How to Go GreenBy Michael Vizard | Posted 2008-06-26 Print
Start green initiatives with simple efforts that will help IT develop a groundswell of support.
IT professionals are not always the most popular people in an organization. After all, much of the job involves telling people they can have only a certain amount of access to a limited resource, while also enforcing corporate policies that are typically handed down from on high.
So when IT managers think about the implications of green computing, many feel a bit reluctant to kick off such a program. Green computing has the potential to rile users, while also introducing the risks associated with implementing any new systems and processes.
That’s why it’s not a good idea to start with a major effort, such as consolidating data centers. Instead, begin with simpler things that will enable the IT department to develop a groundswell of support for the green concept.
That’s the approach taken by Rob Revels, telecom technologist for the Delaware Department of Technology & Information (DTI). The first element of the department’s green revolution was a relatively simple effort to leverage scripting tools from ScriptLogic to create a set of routines that would, after a set period of time, automatically send PCs into hibernation, spin down disk drives and turn off monitors.
By Revels’ calculations, that step alone saved about 11 cents per kilowatt hour. On an annual basis, that’s about a $10,000 saving for every 200 workstations.
As a next step, Revels replaced old CRT monitors with LCD displays that are 50 percent to 70 percent more energy-efficient. He also set the default on printers to double-sided printing and kicked off a technology recycling program. Before Revels knew it, state employees who were energy-conscious—or who appreciated his efforts to cut costs in order to save jobs—were cheering for his team.
In time, Delaware’s governor learned of the green campaign and made the practices Revels developed for DTI the foundation of a new initiative to cut power costs within state government. According to William Hickox, DTI’s chief operating officer, there are roughly 20,000 workstations in use across Delaware, so he estimates the state should be able to save approximately $1 million a year on the program.
Naturally, all this work—and the grassroots support it generated—made it much easier to get approval for a new blade server consolidation effort. This endeavor promises to halve the number of server units the state currently runs by adopting virtualization software that will increase the utilization rates of the new, more energy-efficient blade servers. Instead of having to argue the case about the need to replace older server units, the IT department finds itself in the enviable position of having a receptive audience.

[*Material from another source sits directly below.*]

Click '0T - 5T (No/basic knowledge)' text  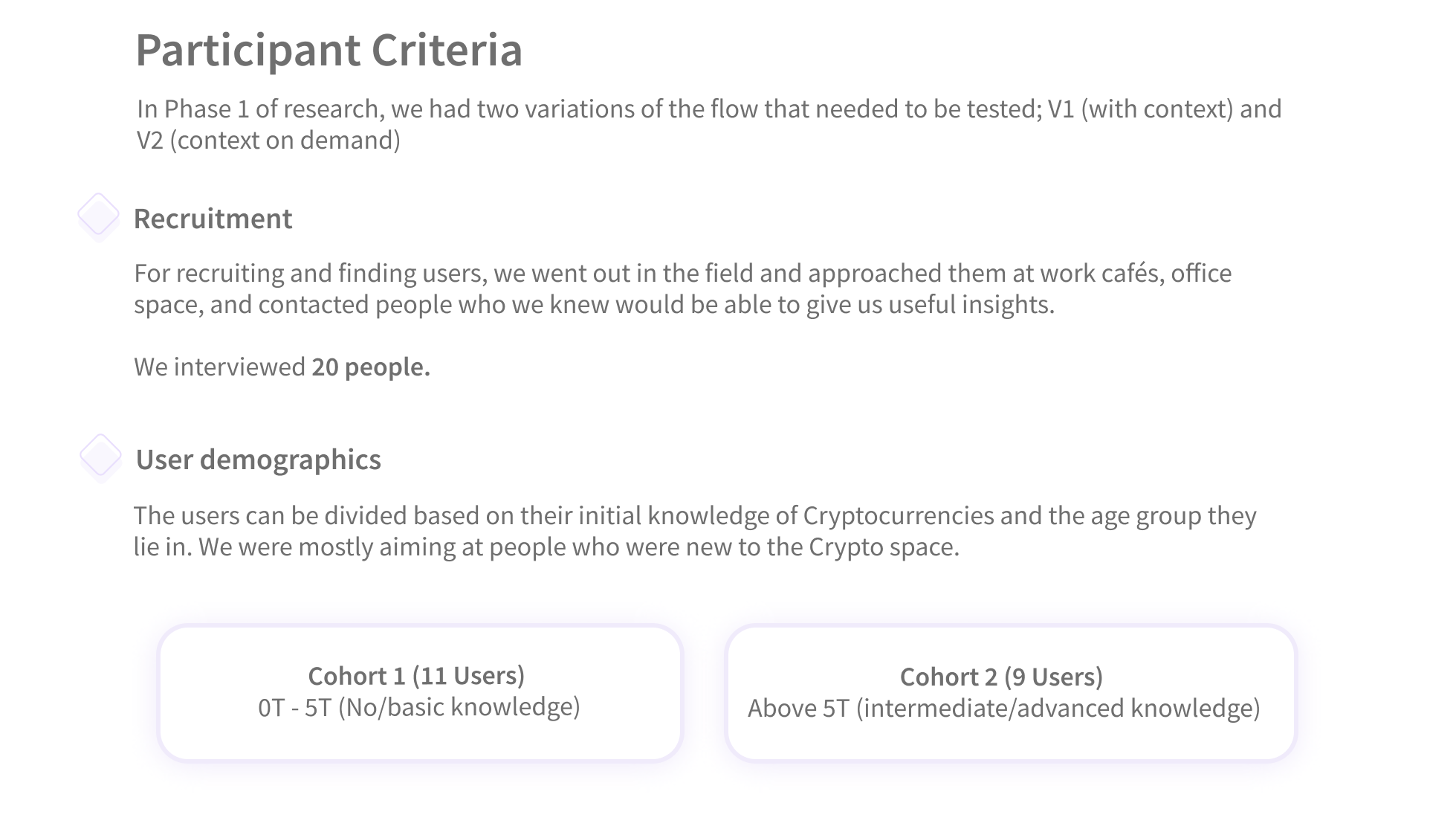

Controller Jeffrey Savin points out another benefit of the green campaign: He says morale is higher because employees like working for an organization that’s doing something about energy issues, even though most won’t receive a raise during these tough economic times. Obviously, cutting power consumption isn’t going to make up for rising food and fuel costs, but it does give employees a boost at a time when many are concerned about their economic circumstances.
Here’s the key lesson the vendor community should take away from this story: Before technology suppliers start urging their customers to spend more money on new systems just because those machines are more energy-efficient, they need to spend a lot more time educating their customers on the relatively simple things they can do today to conserve power and cut costs.
The natural by-product of Revel’s activity has been a series of upgrades to various computer systems. However, the important thing to understand is that these new IT sales are the result, rather than a cause, of a successful green computing campaign.
It wouldn’t be accurate to say that Revels had a grand plan in mind when he started down this path by trying to more effectively manage his division’s workstations. But his efforts did create a blueprint that others can follow to build momentum for a green computing initiative that benefits the company, the IT staff and the people who rely on IT’s services.